Posting in the Process of Writing.
Communion, as a child, meant watered grape juice on Sundays, over-crisped saltines and bowing heads in harmony, falsely. This was religion. This was sacrament. But, how many more times did I participate in communion than outside the confines of the first two clear concise definitions? Communion, by the time you reach the third definition in a handy mobile Merriam-Webster's, is illustrated as an intimate fellowship or rapport. Communication is considered the key of relationships for a reason. Between eight and sixteen years old, the real communion - the only time I was connected to another with similar mind and meditation - was sitting with my sister in the afternoon and pretending, imagining, with Barbie dolls and milk crates sat sideways to make apartments and professional offices. My religion was make-believe. The ritual with my sister allowed me inspiration for writing when alone. Prayer, if you will. Meditation, perhaps. Eventually, we grew too old to play together. My sister started a family and I prepared to go on to college. The crates were tipped to hold the little lives we created, and lost in endless storage shifts or to nieces with an insistence on head removal. Had the death of this faith been my choice, my sister and I would have smelled the melt of plastic and doll hair. Ashes would have been all that remained on the earth between us, and the gods would receive the rising smoke that was our childhood. I suppose it's almost beautiful that we lost our childhoods instead of choosing to destroy them with our own hands.
Surrounded by artists and
creatives for the year I had fled from small town Ohio to downtown city
Pittsburgh, I found deeper connection with those of various similarity to myself. Linked by the agreement that none of us wanted to be linked. Bonded by our mutual desires to remain apart. The lonely and depressed were bracketed until they grasped each other, until we loved each other on the foundation of understanding. We meditated by touch, massaging out the strain of standing, bending, posing, before easels and draft-desks. We communed. We ate together, creating concoctions that made the list of ingredients sound like a dare. We consumed. Our smiles, passed along busy streets, in the chitchat of class breaks, or upon receival of a well-earned "C" or lower, was the religious experience of eighteen, nineteen, or other. Eventually, it was time to leave the cocoon, for somewhere along the line, I lost my faith, and no amount of conviction around me could rise the feeling within myself.

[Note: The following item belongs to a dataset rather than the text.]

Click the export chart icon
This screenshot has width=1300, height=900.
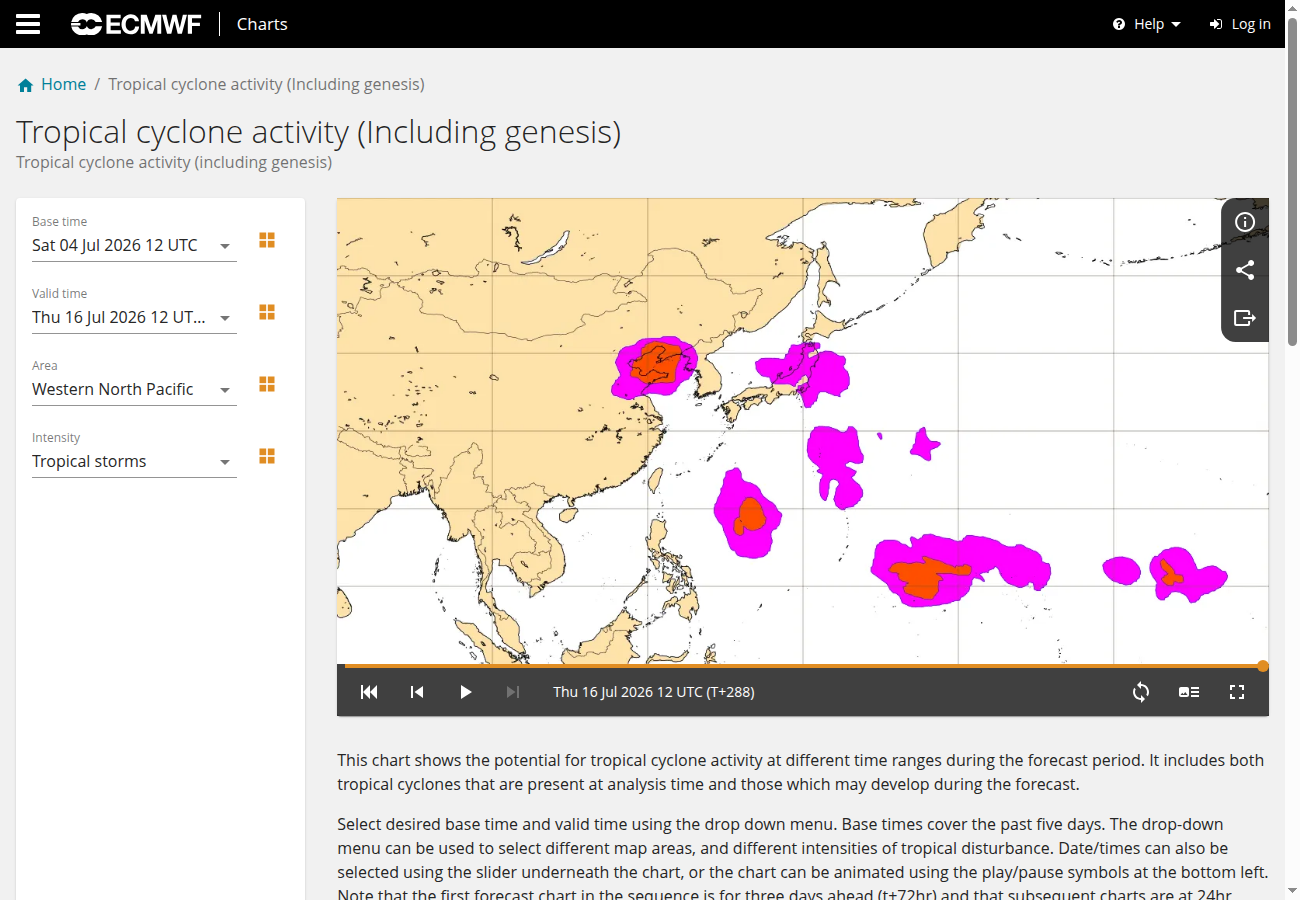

By twenty-one, we alternated
between coffee dates and a drink at some local preferred bar. Solemn and stationary, or possessed and celebratory.
"I'm getting too old for the bar scene."
"I work all week, how does next week look for you?"
My god. The burning of the dolls is fantastic! Because yes, it's the destruction of your childhood, (and in a slightly sociopathic way, even) but it's also a sacrifice. Another sacrament in your religion. Barbie-jesus.